Staffing agencies that employ temporary employees or contractors, also known as “temp agencies” (and the workers as “temps”), are a booming sector of the economy. In fact, they are among the fastest growing. You may have heard of some of the following staffing services, or even worked for one recently: Express Personnel, Manpower, Kelly Services or Ultimate Staffing. These companies are taking over the workforces of America, once a country with strong unions. Bill Maher noted that one in four Americans once had union jobs. That number dropped to one in ten. And those union jobs often had benefits. Temp jobs mostly do not, and the staffing agency takes a cut for helping fill the client’s (the company that hired them to hire for them) rosters with affordable labor in a demanding global economic environment.

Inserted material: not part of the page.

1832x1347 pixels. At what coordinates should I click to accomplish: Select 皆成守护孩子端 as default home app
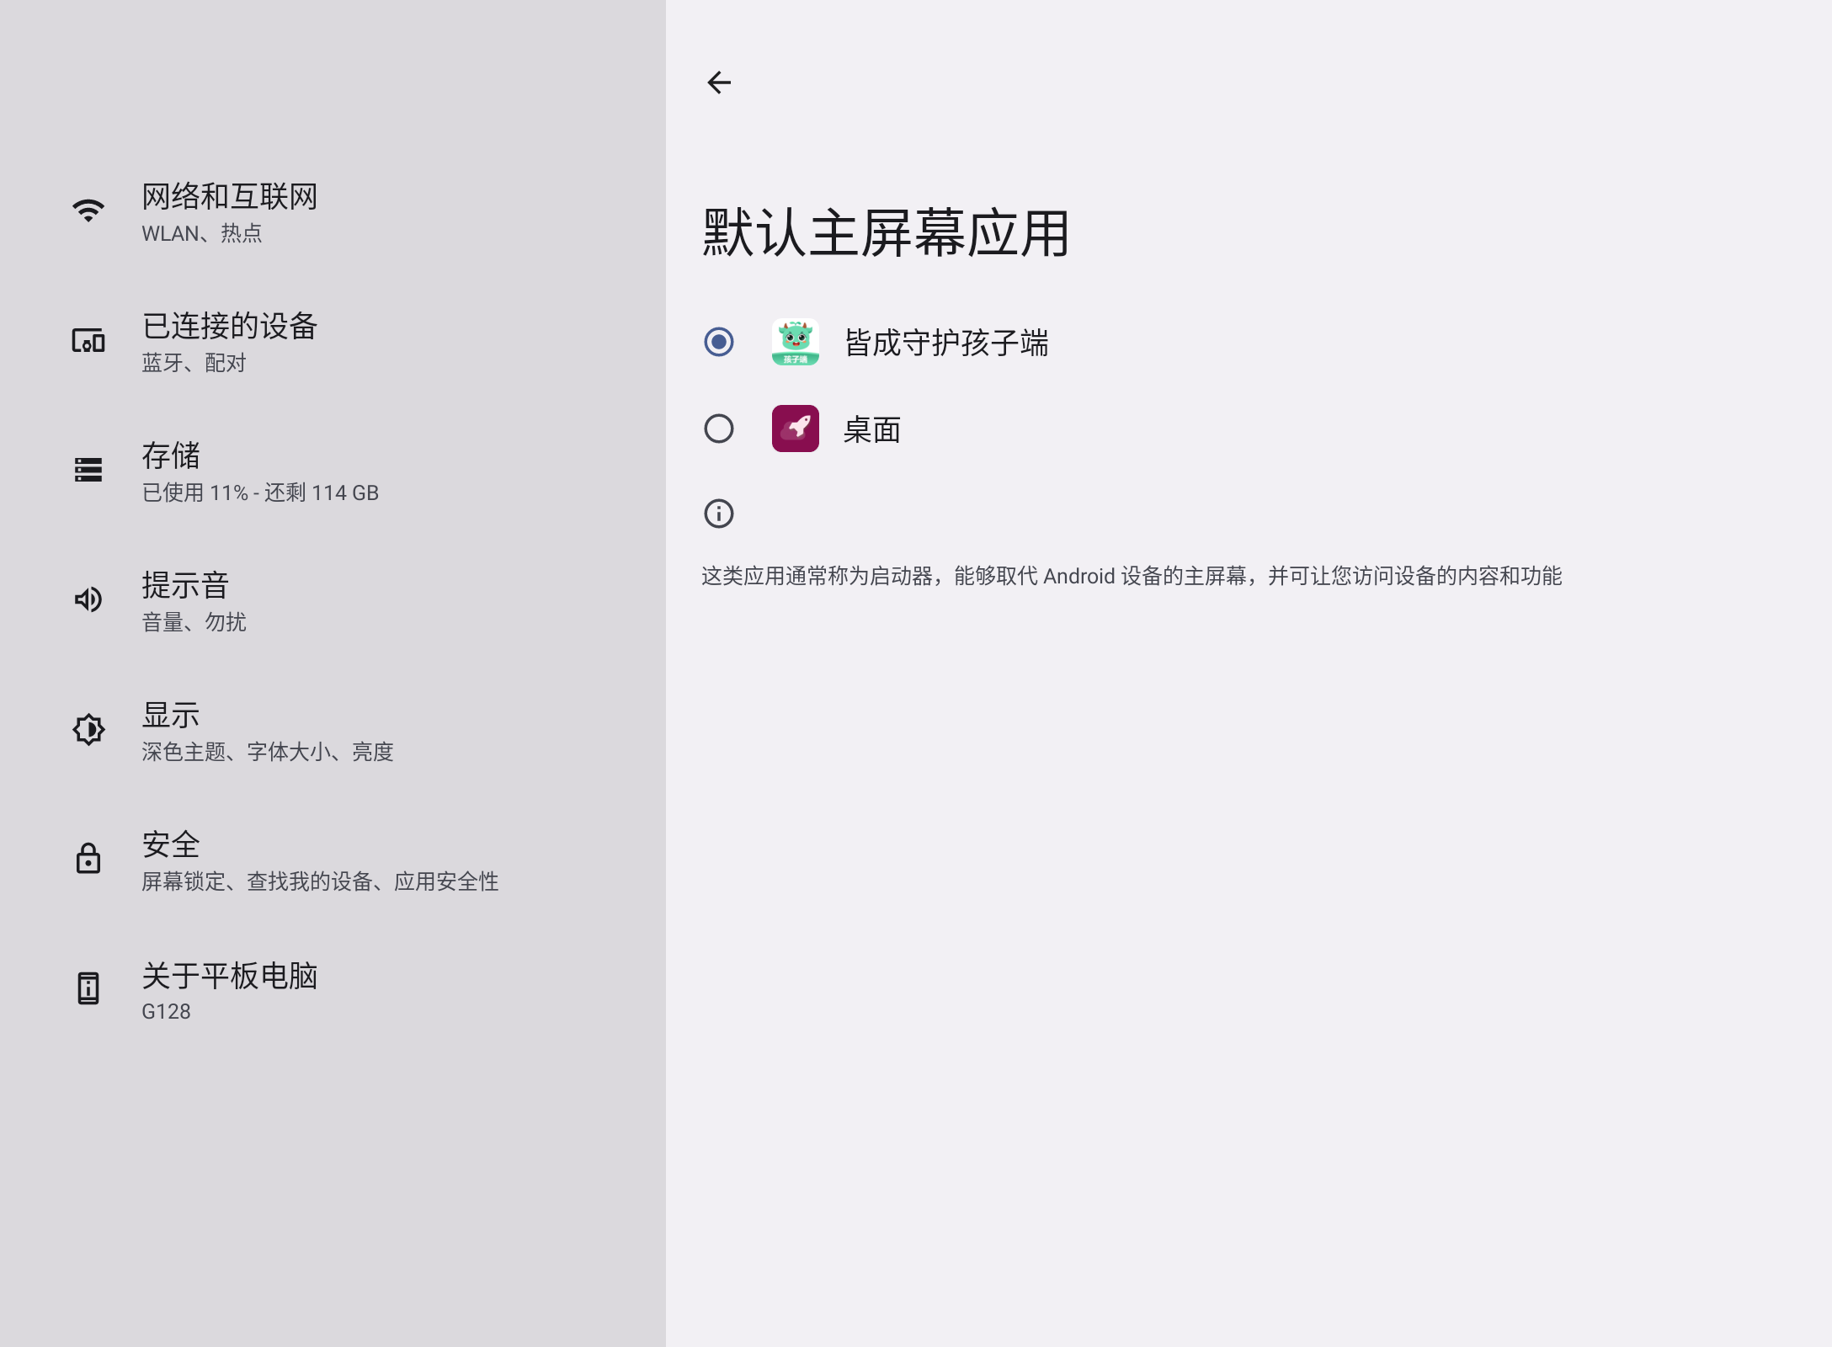(x=718, y=342)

VICE News recently aired a documentary in partnership with Propublica to examine how the temp agencies work and what affect they are having on the lives of workers, particularly factory and warehouse workers (though staffing agencies find talent from all sorts of backgrounds and industries, even analytical, executive and creative). Many of the workers in Chicago they talked to in immigrant neighborhoods earned barely enough to get by and many held the same so-called temporary job for years. Many were also abused by another sub-industry of drivers who are paid to haul bodies to work on behalf of the staffing agencies.

President Obama recently praised Amazon for its growth and providing jobs, but this demand for fast shipping and logistics at low prices has created an effect of human commoditization in the economy. Amazon, Walmart, Kmart and a myriad of other companies are now hiring many, many temp workers that work full-time with no benefits and who are compensated poorly for their work. The New York Times has also ran editorials in its newspaper about the permanent temporary worker trend in the US. NBC and NPR have also recently, reported on this phenomenon taking place in the staffing industry.

Another problem for workers is accountability. Injuries were a major focus of the ProPublica coverage. Since there is a triangle relationship between worker, agency and client, it is often unclear who is responsible for the worker’s safety, training and general welfare. NBC reported that economists have warned that this trend could do permanent damage to workers’ retirement plans and other areas of their life, including career trajectory. Much of this stems from the fact that many workers are becoming what has been termed, the permanently temporary.

Temp workers and their agencies began with humble roots in post World War II America, making just hundreds of dollars per year employing mostly young white (European descendant) American women and girls to do what was called “women’s work”. This was mostly part-time labor for relatively unskilled work. The industry has grown into a multi-billion dollar machine, churning out human staff for some of the world’s biggest companies and even small businesses.